-- Opening Marker --
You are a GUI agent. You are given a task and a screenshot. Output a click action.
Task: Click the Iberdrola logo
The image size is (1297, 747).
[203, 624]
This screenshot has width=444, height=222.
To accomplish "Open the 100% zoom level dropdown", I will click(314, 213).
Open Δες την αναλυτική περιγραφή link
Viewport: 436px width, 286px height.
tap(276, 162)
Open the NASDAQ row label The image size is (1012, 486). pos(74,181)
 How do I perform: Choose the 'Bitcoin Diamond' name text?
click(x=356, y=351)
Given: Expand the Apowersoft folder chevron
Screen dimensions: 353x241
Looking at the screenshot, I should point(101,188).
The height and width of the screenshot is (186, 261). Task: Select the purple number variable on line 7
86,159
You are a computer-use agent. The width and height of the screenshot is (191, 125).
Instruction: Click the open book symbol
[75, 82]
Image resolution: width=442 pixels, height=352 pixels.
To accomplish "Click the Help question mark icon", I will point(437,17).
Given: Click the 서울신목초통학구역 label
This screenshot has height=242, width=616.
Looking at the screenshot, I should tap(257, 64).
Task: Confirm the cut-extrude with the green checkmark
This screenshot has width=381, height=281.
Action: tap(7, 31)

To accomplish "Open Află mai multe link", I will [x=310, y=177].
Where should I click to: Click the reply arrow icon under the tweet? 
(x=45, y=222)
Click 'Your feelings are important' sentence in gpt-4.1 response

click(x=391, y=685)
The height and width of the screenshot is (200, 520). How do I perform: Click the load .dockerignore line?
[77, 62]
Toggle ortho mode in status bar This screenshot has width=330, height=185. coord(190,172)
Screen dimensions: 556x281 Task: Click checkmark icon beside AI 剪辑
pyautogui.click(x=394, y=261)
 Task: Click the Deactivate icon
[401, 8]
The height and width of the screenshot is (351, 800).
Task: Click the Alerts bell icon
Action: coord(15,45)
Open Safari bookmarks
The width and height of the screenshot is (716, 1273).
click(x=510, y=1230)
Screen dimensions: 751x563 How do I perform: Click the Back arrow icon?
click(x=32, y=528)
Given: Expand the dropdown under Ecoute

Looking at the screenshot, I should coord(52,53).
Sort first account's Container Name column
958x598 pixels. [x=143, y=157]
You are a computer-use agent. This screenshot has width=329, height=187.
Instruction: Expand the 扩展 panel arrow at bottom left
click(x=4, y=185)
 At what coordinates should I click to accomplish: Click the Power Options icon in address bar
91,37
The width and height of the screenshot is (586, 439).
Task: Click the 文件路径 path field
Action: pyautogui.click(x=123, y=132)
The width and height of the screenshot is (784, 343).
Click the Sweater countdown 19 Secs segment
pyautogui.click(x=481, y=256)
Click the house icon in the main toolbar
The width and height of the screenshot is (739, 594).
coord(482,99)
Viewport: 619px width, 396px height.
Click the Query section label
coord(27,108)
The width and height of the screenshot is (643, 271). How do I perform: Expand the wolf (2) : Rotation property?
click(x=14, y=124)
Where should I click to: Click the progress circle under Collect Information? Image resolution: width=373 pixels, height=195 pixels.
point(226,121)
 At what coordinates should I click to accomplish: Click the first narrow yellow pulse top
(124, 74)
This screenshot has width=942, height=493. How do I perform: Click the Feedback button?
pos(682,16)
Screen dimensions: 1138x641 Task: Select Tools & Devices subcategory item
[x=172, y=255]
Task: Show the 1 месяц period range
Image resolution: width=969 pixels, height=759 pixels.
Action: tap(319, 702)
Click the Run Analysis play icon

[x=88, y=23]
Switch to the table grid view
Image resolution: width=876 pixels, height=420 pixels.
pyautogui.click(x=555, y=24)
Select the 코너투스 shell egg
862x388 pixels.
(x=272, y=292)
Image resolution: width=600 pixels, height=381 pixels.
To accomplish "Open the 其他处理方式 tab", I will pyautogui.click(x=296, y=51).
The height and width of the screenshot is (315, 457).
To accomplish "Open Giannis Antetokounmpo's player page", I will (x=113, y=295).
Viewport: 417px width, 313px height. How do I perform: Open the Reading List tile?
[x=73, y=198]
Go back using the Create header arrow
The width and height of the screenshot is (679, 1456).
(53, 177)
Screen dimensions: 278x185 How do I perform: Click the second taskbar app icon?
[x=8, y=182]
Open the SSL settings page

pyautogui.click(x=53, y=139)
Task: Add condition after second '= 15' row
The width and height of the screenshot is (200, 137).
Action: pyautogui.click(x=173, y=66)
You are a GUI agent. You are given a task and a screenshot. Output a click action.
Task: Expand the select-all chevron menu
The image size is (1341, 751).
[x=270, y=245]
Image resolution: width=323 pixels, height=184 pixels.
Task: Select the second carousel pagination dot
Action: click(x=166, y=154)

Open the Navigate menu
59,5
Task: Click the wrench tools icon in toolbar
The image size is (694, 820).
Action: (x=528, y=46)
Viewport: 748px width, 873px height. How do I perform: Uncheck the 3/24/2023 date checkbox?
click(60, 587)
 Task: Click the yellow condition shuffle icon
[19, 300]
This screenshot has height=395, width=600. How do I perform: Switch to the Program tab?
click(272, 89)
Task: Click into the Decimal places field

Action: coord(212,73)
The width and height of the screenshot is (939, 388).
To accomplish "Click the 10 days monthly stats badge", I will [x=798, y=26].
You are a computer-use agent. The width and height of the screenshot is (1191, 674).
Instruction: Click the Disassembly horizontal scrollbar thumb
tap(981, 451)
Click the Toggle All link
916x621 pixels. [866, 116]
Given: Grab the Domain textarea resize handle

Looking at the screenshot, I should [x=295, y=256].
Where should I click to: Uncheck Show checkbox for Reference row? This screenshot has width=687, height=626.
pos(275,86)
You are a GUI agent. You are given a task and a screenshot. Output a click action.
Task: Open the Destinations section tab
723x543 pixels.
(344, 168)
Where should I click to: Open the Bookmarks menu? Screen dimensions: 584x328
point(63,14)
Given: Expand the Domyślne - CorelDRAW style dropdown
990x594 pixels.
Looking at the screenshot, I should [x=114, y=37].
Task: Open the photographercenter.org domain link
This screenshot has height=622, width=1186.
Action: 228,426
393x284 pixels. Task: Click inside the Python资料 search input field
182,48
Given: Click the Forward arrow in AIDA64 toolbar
-- Closing Marker --
# WORK INSTRUCTIONS:
Reproduce precisely, and with no line left out, each line from the top of the entries through the line that carries "Toggle ortho mode".

# SOLUTION TO THE EXERCISE:
You are a GUI agent. You are given a task and a screenshot. Output a click action.
Task: Click the Iberdrola logo
The image size is (1297, 747).
[203, 624]
This screenshot has width=444, height=222.
To accomplish "Open the 100% zoom level dropdown", I will click(314, 213).
Open Δες την αναλυτική περιγραφή link
Viewport: 436px width, 286px height.
tap(276, 162)
Open the NASDAQ row label The image size is (1012, 486). pos(74,181)
 How do I perform: Choose the 'Bitcoin Diamond' name text?
click(x=356, y=351)
Given: Expand the Apowersoft folder chevron
Screen dimensions: 353x241
Looking at the screenshot, I should point(101,188).
The height and width of the screenshot is (186, 261). Task: Select the purple number variable on line 7
86,159
You are a computer-use agent. The width and height of the screenshot is (191, 125).
Instruction: Click the open book symbol
[75, 82]
Image resolution: width=442 pixels, height=352 pixels.
To accomplish "Click the Help question mark icon", I will point(437,17).
Given: Click the 서울신목초통학구역 label
This screenshot has height=242, width=616.
Looking at the screenshot, I should tap(257, 64).
Task: Confirm the cut-extrude with the green checkmark
This screenshot has width=381, height=281.
Action: tap(7, 31)

To accomplish "Open Află mai multe link", I will [x=310, y=177].
Where should I click to: Click the reply arrow icon under the tweet? 
(x=45, y=222)
Click 'Your feelings are important' sentence in gpt-4.1 response

click(x=391, y=685)
The height and width of the screenshot is (200, 520). How do I perform: Click the load .dockerignore line?
[77, 62]
Toggle ortho mode in status bar This screenshot has width=330, height=185. coord(190,172)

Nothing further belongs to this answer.